I have been feeling very crabby lately. Some of it had to do with accepting that my lifetime dream of a better world was really just a utopian fugue, and some of it was the current spin coming out of Washington, which had me twirling in a vertigo funk. Rove's appearance before the Grand Jury is a good thing. A ridiculous idea of a $100 rebate for everyone to offset the rise in gas prices (as long as the bastards get to drill in ANWR). Talk of troop withdrawals in time for the mid-terms. Everything is manipulated and manipulable. Apple's Sherlock online dictionary defines crabby as perversely irritable. Yes. I think that describes it perfectly. I'm just now learning to accept that in every era there will always be a percentage of people who live on the fringe, on the edge, who know that life can be lived differently. Better. More compassionately. More enlightened. But that number will just never rise above statistical insignificance. Blip on the screen. It made me crabby.

So I did what Wendell Berry suggests in his poem, The Peace of Wild Things. I went out and took a good look at a something wild. In the moment, for me, it was a crab. I got my feet muddy and wet, mucking through the low tide pools. I found this spineless sweetheart stranded, waiting for the return of the sea. I took a good long look. Then, I came home and weeded a few of the flower beds.

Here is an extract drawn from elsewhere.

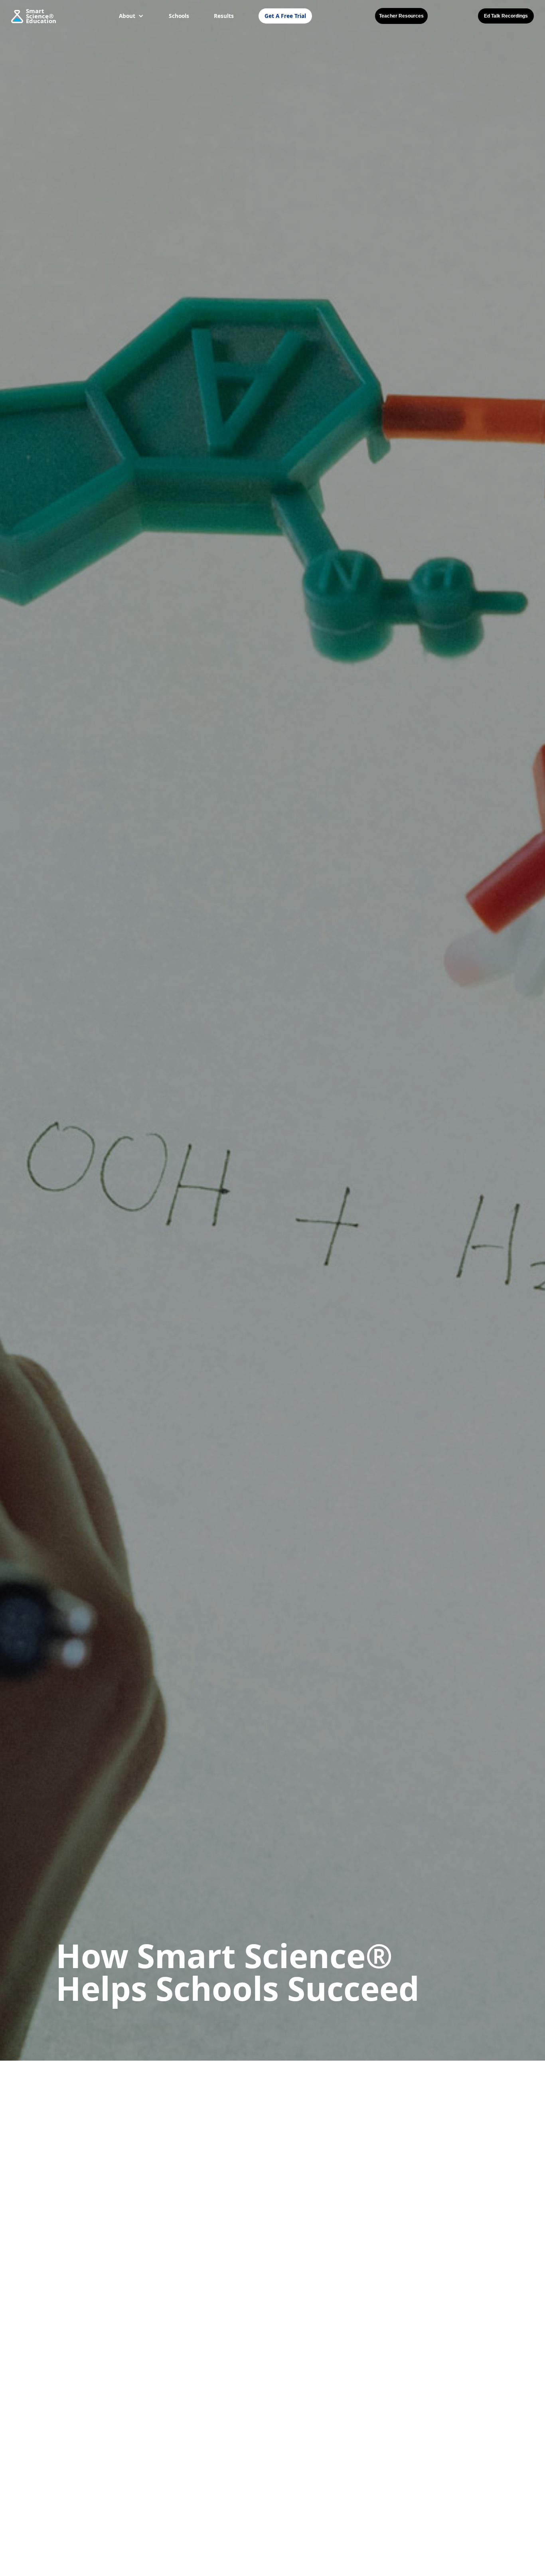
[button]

Got dirt under my fingernails and found a clearer mind.
Looking deeply into this crab's eyes
I decided if given a rebate, I'll just tell the republicans to take my $100 and donate it to the democratic candidate of my choice. And just thinking about that made my inner crab very happy.

The Peace of Wild Things

When despair grows in me
and I wake in the middle of the night at the least sound
in fear of what my life and my children's lives may be,
I go and lie down where the wood drake
rests in his beauty on the water, and the great heron feeds.
I come into the peace of wild things
who do not tax their lives with forethought
of grief. I come into the presence of still water.
And I feel above me the day-blind stars
waiting for their light. For a time
I rest in the grace of the world, and am free.